Supreme Court rejects fee-sharing claim made by engineering firm

By John O'Brien | Jun 19, 2013

CHARLESTON – The law firm Bowles Rice is entitled to the $4 million in fees it earned in a $380 million settlement and won’t have to pay an engineering firm that says it was promised one-third.

On June 14, the state Supreme Court ruled in favor of Bowles Rice in a lawsuit brought in Roane County Circuit Court by Gaddy Engineering Company, which alleged the firm promised it one-third of fees recovered.

The 4-1 decision awards Gaddy only $74,275.

Gaddy approached Bowles Rice attorney Tom Lane to discuss whether Columbia Natural Resources was underpaying its royalty obligations in 2003.

Eventually, the two decided to perform an evaluation by reaching out to various land companies to offer a claim evaluation. Twelve land companies decided to hire Bowles Rice to pursue litigation against Columbia.

John Bullock, the president of Gaddy, said he proposed several times that Bowles Rice should give his company one-third of any recovery. Bowles Rice denied that it ever agreed to the proposal.

Lane said Gaddy was to serve as a litigation consultant and that Gaddy would separately negotiate a fee agreement with the clients.

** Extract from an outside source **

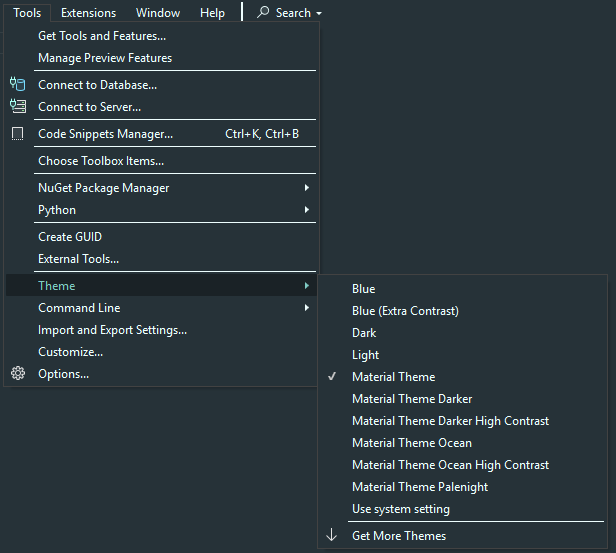Select Material Theme Ocean High Contrast
The image size is (616, 553).
pos(450,465)
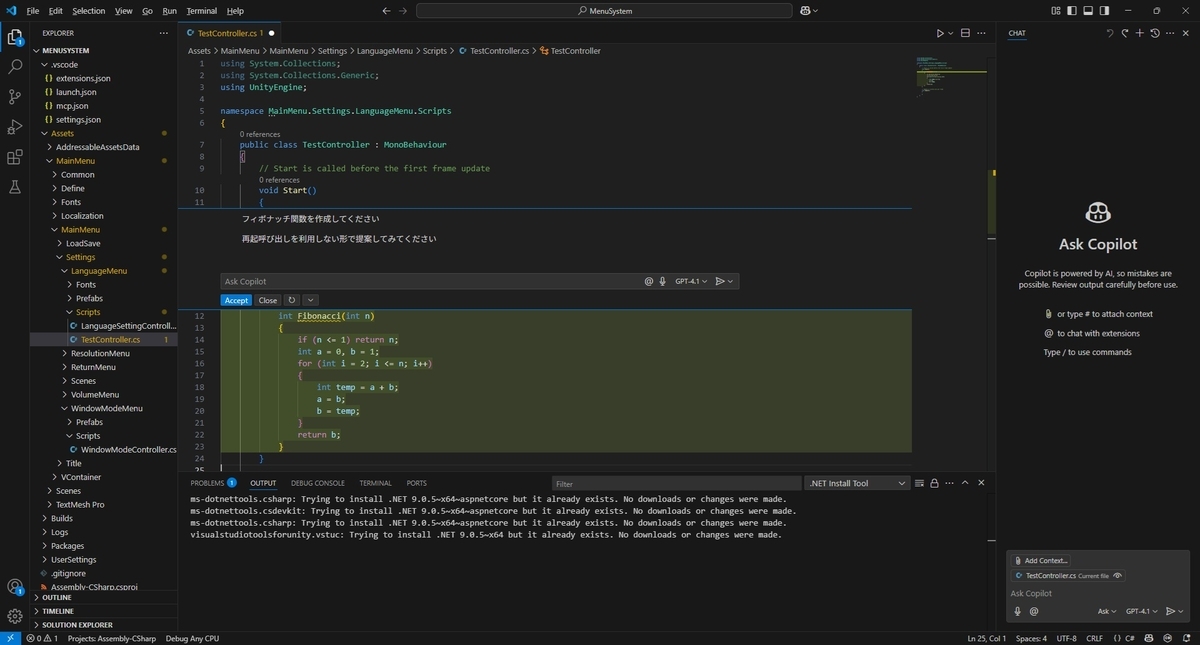
Task: Expand the ResolutionMenu folder
Action: (x=100, y=353)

At the time, a class action lawsuit was pending in Roane Circuit Court. It was that case that led to the $380 million settlement. Bowles Rice recommended to its clients that they opt out of the settlement and pursue their claims separately, but the clients chose not to.

A $404 million verdict was reached in 2007, but the defendants agreed to the $380 million settlement in exchange for dropping the appeal.

Roane Circuit Judge Thomas Evans’ decision granted Bowles Rice’s motion for summary judgment on claims for negligence, gross negligence, intentional breach, negligent misrepresentation, conversion, promissory estoppel, unjust enrichment and quantum meruit.

Bowles Rice argued that once the land companies decided to participate in the class action settlement, the parties were no longer capable of performing any alleged fee-sharing agreement.

If a jury found a fee-sharing agreement existed, the doctrine of impracticability would excuse performance of all obligations.

The court’s opinion says Gaddy stopped working on the claims in 2004.

“(T)here is no evidence that the respondents (Bowles Rice) agreed, as part of the alleged fee-sharing agreement, to share fees with Gaddy even if the presupposed events did not transpire,” the opinion says.

Gaddy also argued an attorney-client relationship existed between it and Bowles Rice.

“There was never any assertion, as the respondents make clear, that Gaddy had any intention of being a party-plaintiff in any litigation that might ensue against Columbia,” the opinion says.

On Gaddy’s fraud claim, the court ruled it was merely a breach of contract claim masquerading as a fraud claim because Gaddy only redoubled its efforts to try to prove the existence of the alleged oral fee-sharing agreement.

“(W)e think it is obvious that the petitioner’s fraud claims were clearly contract claims disguised as tort claims as the source of the alleged breach of duties was the alleged fee-sharing agreement and not ‘the larger social policies embodied by the law of torts.’”

The majority opinion didn’t sit well with Justice Allen Loughry, who filed a concurring opinion criticizing it over a need to address the illegality of a fee-sharing agreement between a lawyer and a nonlawyer.

Even less pleased with the majority opinion was Justice Menis Ketchum, who wrote in his dissenting opinion that a great injustice had been done because Gaddy never got its day in court.